▶ Description of the task: Start at the line below containing "Instruction: Select the" and stop at the line containing "Task: Open the Bitwarden extension icon". Repeat every line of that stretch exactly, and nothing outside it.

[Saved entries]

----

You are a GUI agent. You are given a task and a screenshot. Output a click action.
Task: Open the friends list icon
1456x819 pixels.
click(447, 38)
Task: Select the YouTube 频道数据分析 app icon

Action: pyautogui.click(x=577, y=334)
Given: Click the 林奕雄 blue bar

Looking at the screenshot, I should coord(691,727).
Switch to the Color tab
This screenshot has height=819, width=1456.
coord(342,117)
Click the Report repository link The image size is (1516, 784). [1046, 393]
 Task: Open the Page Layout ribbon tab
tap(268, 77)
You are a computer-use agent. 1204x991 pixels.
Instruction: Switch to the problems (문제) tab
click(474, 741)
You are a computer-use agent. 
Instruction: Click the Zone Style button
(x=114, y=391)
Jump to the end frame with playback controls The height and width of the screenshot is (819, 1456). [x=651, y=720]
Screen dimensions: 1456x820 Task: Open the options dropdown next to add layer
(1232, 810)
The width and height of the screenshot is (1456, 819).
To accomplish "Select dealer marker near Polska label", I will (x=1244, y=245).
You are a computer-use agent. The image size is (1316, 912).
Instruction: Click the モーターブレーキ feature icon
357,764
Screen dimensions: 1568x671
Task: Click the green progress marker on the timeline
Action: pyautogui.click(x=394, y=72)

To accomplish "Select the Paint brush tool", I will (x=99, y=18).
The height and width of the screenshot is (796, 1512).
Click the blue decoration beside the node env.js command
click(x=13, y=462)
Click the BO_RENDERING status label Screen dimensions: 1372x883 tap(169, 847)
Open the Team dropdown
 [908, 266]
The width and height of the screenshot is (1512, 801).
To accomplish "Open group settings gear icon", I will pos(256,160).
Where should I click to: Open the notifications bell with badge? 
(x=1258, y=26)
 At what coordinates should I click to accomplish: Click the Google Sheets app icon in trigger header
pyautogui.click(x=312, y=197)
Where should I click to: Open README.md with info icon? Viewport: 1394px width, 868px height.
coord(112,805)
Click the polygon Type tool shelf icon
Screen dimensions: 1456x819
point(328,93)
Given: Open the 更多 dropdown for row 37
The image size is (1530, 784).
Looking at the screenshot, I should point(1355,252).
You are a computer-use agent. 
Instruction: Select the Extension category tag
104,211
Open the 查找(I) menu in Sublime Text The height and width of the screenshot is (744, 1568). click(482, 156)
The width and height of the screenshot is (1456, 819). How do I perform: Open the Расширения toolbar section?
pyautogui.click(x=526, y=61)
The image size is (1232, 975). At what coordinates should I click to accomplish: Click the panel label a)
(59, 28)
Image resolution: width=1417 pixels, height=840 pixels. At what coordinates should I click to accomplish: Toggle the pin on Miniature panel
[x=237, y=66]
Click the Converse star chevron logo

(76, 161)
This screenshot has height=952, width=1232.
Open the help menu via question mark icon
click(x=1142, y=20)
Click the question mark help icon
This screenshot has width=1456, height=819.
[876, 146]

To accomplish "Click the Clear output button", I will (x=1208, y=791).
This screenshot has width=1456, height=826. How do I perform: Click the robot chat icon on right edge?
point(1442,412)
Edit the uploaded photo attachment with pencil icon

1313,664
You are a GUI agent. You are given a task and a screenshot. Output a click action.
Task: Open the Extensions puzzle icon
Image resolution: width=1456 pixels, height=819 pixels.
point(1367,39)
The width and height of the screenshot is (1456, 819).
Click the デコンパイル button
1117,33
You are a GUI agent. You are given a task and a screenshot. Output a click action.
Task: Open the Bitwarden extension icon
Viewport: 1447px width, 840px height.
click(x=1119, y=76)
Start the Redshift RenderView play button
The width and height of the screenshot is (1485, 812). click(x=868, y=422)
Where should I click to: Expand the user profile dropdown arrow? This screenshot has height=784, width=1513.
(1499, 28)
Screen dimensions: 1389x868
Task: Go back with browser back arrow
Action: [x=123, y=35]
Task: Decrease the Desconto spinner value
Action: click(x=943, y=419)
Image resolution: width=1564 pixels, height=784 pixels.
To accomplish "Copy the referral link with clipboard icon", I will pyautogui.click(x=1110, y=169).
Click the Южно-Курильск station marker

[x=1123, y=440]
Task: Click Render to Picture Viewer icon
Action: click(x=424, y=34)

----

▶ Output for this task:
Instruction: Select the Extension category tag
104,211
Open the 查找(I) menu in Sublime Text The height and width of the screenshot is (744, 1568). click(482, 156)
The width and height of the screenshot is (1456, 819). How do I perform: Open the Расширения toolbar section?
pyautogui.click(x=526, y=61)
The image size is (1232, 975). At what coordinates should I click to accomplish: Click the panel label a)
(59, 28)
Image resolution: width=1417 pixels, height=840 pixels. At what coordinates should I click to accomplish: Toggle the pin on Miniature panel
[x=237, y=66]
Click the Converse star chevron logo

(76, 161)
This screenshot has height=952, width=1232.
Open the help menu via question mark icon
click(x=1142, y=20)
Click the question mark help icon
This screenshot has width=1456, height=819.
[876, 146]

To accomplish "Click the Clear output button", I will (x=1208, y=791).
This screenshot has width=1456, height=826. How do I perform: Click the robot chat icon on right edge?
point(1442,412)
Edit the uploaded photo attachment with pencil icon

1313,664
You are a GUI agent. You are given a task and a screenshot. Output a click action.
Task: Open the Extensions puzzle icon
Image resolution: width=1456 pixels, height=819 pixels.
point(1367,39)
The width and height of the screenshot is (1456, 819).
Click the デコンパイル button
1117,33
You are a GUI agent. You are given a task and a screenshot. Output a click action.
Task: Open the Bitwarden extension icon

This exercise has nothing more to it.